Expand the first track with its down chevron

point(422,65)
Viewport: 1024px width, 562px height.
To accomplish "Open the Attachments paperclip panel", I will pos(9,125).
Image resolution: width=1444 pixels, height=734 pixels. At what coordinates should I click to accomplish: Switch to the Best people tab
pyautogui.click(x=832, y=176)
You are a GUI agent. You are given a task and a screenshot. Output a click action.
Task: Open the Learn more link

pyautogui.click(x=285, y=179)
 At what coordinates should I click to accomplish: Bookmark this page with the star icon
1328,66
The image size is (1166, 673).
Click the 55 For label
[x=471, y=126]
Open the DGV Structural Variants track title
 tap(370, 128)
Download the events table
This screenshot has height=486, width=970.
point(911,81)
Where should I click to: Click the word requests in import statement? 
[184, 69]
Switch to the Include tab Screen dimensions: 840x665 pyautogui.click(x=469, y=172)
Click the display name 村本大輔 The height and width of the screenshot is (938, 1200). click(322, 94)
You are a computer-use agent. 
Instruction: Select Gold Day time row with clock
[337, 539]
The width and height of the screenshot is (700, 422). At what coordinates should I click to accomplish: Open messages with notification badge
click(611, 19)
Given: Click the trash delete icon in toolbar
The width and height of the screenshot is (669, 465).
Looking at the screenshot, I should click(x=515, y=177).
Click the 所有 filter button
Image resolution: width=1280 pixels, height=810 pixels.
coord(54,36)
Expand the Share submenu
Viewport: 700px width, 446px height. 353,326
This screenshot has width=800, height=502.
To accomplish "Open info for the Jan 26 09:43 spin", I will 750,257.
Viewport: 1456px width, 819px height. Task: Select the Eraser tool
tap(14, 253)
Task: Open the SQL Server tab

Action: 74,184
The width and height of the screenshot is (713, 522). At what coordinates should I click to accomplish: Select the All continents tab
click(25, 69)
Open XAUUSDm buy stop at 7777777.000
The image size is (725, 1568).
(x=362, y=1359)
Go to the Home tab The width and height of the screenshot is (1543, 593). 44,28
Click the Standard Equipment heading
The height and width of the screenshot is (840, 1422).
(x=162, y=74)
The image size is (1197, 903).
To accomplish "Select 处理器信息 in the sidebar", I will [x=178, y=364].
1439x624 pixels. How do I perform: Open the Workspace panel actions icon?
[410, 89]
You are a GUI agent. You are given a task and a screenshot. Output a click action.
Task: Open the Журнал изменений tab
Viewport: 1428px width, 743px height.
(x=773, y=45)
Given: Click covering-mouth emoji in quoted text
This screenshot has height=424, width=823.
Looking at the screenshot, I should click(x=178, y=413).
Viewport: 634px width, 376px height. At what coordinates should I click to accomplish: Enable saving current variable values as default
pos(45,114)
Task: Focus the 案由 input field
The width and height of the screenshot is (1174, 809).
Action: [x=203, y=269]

·····

## What is required:
Give an exact transcription of all the material.

## Written answer:
Expand the first track with its down chevron

point(422,65)
Viewport: 1024px width, 562px height.
To accomplish "Open the Attachments paperclip panel", I will pos(9,125).
Image resolution: width=1444 pixels, height=734 pixels. At what coordinates should I click to accomplish: Switch to the Best people tab
pyautogui.click(x=832, y=176)
You are a GUI agent. You are given a task and a screenshot. Output a click action.
Task: Open the Learn more link

pyautogui.click(x=285, y=179)
 At what coordinates should I click to accomplish: Bookmark this page with the star icon
1328,66
The image size is (1166, 673).
Click the 55 For label
[x=471, y=126]
Open the DGV Structural Variants track title
 tap(370, 128)
Download the events table
This screenshot has height=486, width=970.
point(911,81)
Where should I click to: Click the word requests in import statement? 
[184, 69]
Switch to the Include tab Screen dimensions: 840x665 pyautogui.click(x=469, y=172)
Click the display name 村本大輔 The height and width of the screenshot is (938, 1200). click(322, 94)
You are a computer-use agent. 
Instruction: Select Gold Day time row with clock
[337, 539]
The width and height of the screenshot is (700, 422). At what coordinates should I click to accomplish: Open messages with notification badge
click(611, 19)
Given: Click the trash delete icon in toolbar
The width and height of the screenshot is (669, 465).
Looking at the screenshot, I should click(x=515, y=177).
Click the 所有 filter button
Image resolution: width=1280 pixels, height=810 pixels.
coord(54,36)
Expand the Share submenu
Viewport: 700px width, 446px height. 353,326
This screenshot has width=800, height=502.
To accomplish "Open info for the Jan 26 09:43 spin", I will 750,257.
Viewport: 1456px width, 819px height. Task: Select the Eraser tool
tap(14, 253)
Task: Open the SQL Server tab

Action: 74,184
The width and height of the screenshot is (713, 522). At what coordinates should I click to accomplish: Select the All continents tab
click(25, 69)
Open XAUUSDm buy stop at 7777777.000
The image size is (725, 1568).
(x=362, y=1359)
Go to the Home tab The width and height of the screenshot is (1543, 593). 44,28
Click the Standard Equipment heading
The height and width of the screenshot is (840, 1422).
(x=162, y=74)
The image size is (1197, 903).
To accomplish "Select 处理器信息 in the sidebar", I will [x=178, y=364].
1439x624 pixels. How do I perform: Open the Workspace panel actions icon?
[410, 89]
You are a GUI agent. You are given a task and a screenshot. Output a click action.
Task: Open the Журнал изменений tab
Viewport: 1428px width, 743px height.
(x=773, y=45)
Given: Click covering-mouth emoji in quoted text
This screenshot has height=424, width=823.
Looking at the screenshot, I should click(x=178, y=413).
Viewport: 634px width, 376px height. At what coordinates should I click to accomplish: Enable saving current variable values as default
pos(45,114)
Task: Focus the 案由 input field
The width and height of the screenshot is (1174, 809).
Action: [x=203, y=269]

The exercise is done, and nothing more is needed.